There are some depth battles going on too. Every CB spot after starters Rashean Mathis and Darius Slay is wide open. Jonte Green and Cassius Vaughn can really help themselves with a strong game against Cleveland; they've been impressive in camp. The offensive line depth is still unsettled, especially inside, where third-round rookie Travis Swanson has struggled and young upstart Rodney Austin continues to impress with his athletic prowess. Defensive line depth is very, very strong but not quite sorted out yet too.

M >>> What position group is your strength right now and which is your weakest link?

J >>> Biggest strength is defensive front seven. Suh and Fairley both are in the best shape they've been, and they're both playing for new contracts. While Ziggy Ansah remains on PUP as he recovers from his shoulder, Jason Jones looks completely healthy and as quick as ever. He's an underrated piece who will start at closed-side end but also see a lot of action inside too. Devin Taylor, Larry Webster and George Johnson are all physical marvels. The average size of the defensive ends is over 6'4" and 270 pounds and that includes effective veteran Darryl Tapp, who is well below those marks.

Biggest weakness is undoubtedly the depth at quarterback behind Matthew Stafford. Most people point to the secondary, but there is a lot more talent and potential there than at QB. Dan Orlovsky is the #2 but he's been terrible in two of the three practices I've attended.

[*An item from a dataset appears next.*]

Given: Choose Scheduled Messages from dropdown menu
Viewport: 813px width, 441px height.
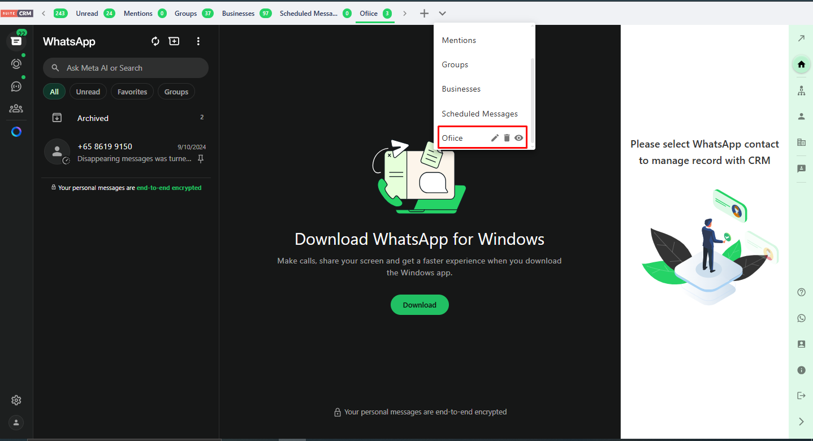Looking at the screenshot, I should tap(479, 114).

I don't use that word lightly either, but he's been terrible. Kellen Moore sorely lacks arm strength and is one of the least impressive athletes in the league, but thus far he's probably been a touch better than Orlovsky. Undrafted rookie James Franklin almost never gets reps, and when he does he shows why he isn't getting more work. Ideally the #2 and #3 QBs, if the Lions keep three, are not currently on the roster.

M >>> Who has been the biggest disappointment AND who's been the biggest surprise so far in training camp?

J >>> The biggest disappointment is a tough question to call at this point. A pair of rookies, third round center Travis Swanson and fifth round defensive tackle Caraun Reid, are both a lot farther away from being NFL ready than many thought. Reid has had a few positive moments but he's not going to make the active roster, and he was supposed to be the fourth DT. It's been pretty hushed, but middle linebacker Stephen Tulloch has not been great either.

Biggest surprise is defensive end George Johnson, who has taken advantage of Ansah's absence and really impressed. He's got a lightning first step and has given the right tackles fits. After losing about 20 pounds and polishing his footwork, the young journeyman has made a very strong bid to make the team. Mikel Leshoure has also been a pleasant surprise as the fourth RB, a role that will get about 50 touches during the season.